A large fire erupted at a warehouse belonging to Russia’s Federal Security Services, or FSB, in Russia’s Rostov region on March 16. (Video: Reuters)

Global impact

  • A large fire erupted at a warehouse belonging to Russia’s Federal Security Service, or FSB, killing one person in Russia’s Rostov region. Eyewitnesses told local outlets that ammunition in the warehouse could be heard detonating as the fire burned. Regional governor Vasily Golubev blamed the fire on an electrical short-circuit. “The flames spread and caused an explosion of fuel and lubricant containers,” Golubev said on Telegram. The FSB later said in a statement that fuel and lubricants had caught fire. The Post could not immediately verify the report.
  • Polish authorities have dismantled a Russian spy ring and detained nine people, Poland’s Interior Minister Mariusz Kaminski told reporters Thursday. Six of them have been charged with espionage. Kaminski said that Polish security agents had found cameras and GPS equipment that were intended to be mounted onto “transports” for Ukraine. “The suspects conducted intelligence activities against Poland and prepared acts of sabotage at the request of Russian intelligence,” he told a news conference.
  • Ukrainian Foreign Minister Dmytro Kuleba spoke with his Chinese counterpart, foreign minister Qin Gang, in a rare phone call Thursday.

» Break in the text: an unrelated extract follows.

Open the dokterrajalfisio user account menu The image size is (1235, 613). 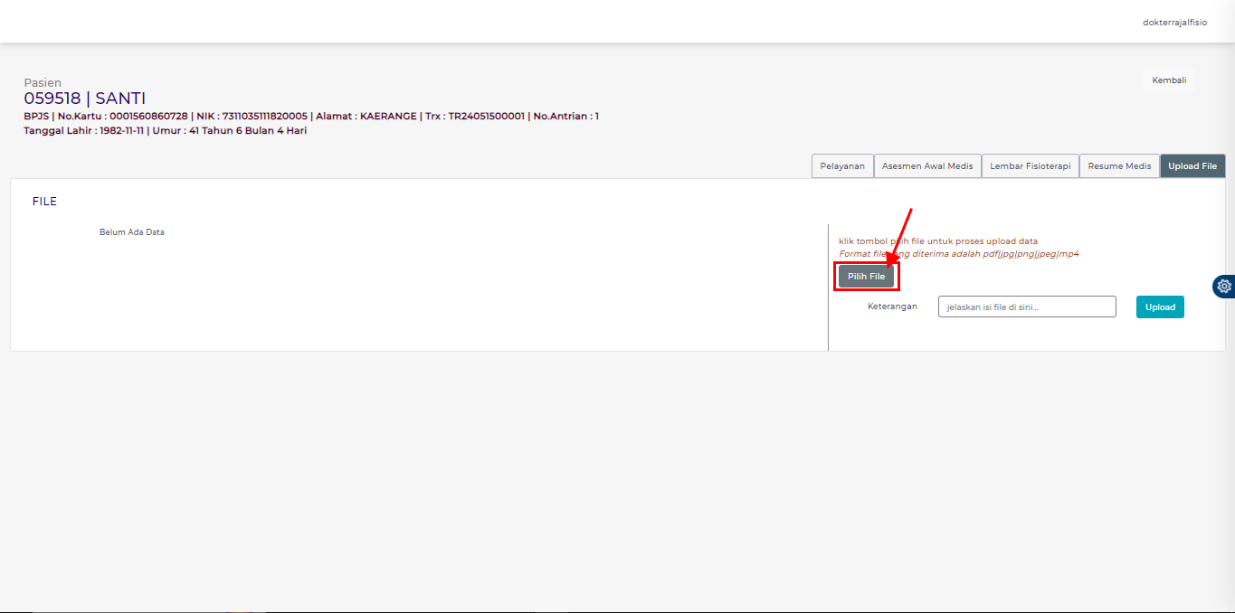tap(1174, 23)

Qin said that he worries about the escalation of the crisis and “the possibility of it getting out of control,” according to a Chinese foreign ministry statement. He hopes that “all parties will remain calm, rational and restrained” and “not close the door to a political solution,” Qin added.
  • Kuleba also spoke with his U.S. counterpart Blinken the same day. They discussed “Ukraine’s Peace Formula and ways to expedite the delivery of artillery ammunition,” Kuleba said in a tweet.
  • A U.N.-backed inquiry found evidence that Russian authorities have committed international human rights and humanitarian law violations in both Ukraine and Russia, many of which “amount to war crimes,” according to a newly released report of the Independent International Commission of Inquiry on Ukraine, which was established last March by the U.N. Human Rights Council. Russia’s use of torture and attacks on energy-related infrastructure “may amount to crimes against humanity,” the report added.

From our correspondents

The daring front-line mission to evacuate reluctant Ukrainians: Thirteen months into Russia’s full-scale invasion, some Ukrainians who are too sick or too prideful to have evacuated from combat zones remain in grave danger. A corps of volunteers is stepping in, Alex Horton and Anastacia Galouchka report from Chasiv Yar, Ukraine.

The group estimates that it has extracted 4,000 people since May, pulling them from some of the most dangerous places and helping them relocate in Ukraine or abroad.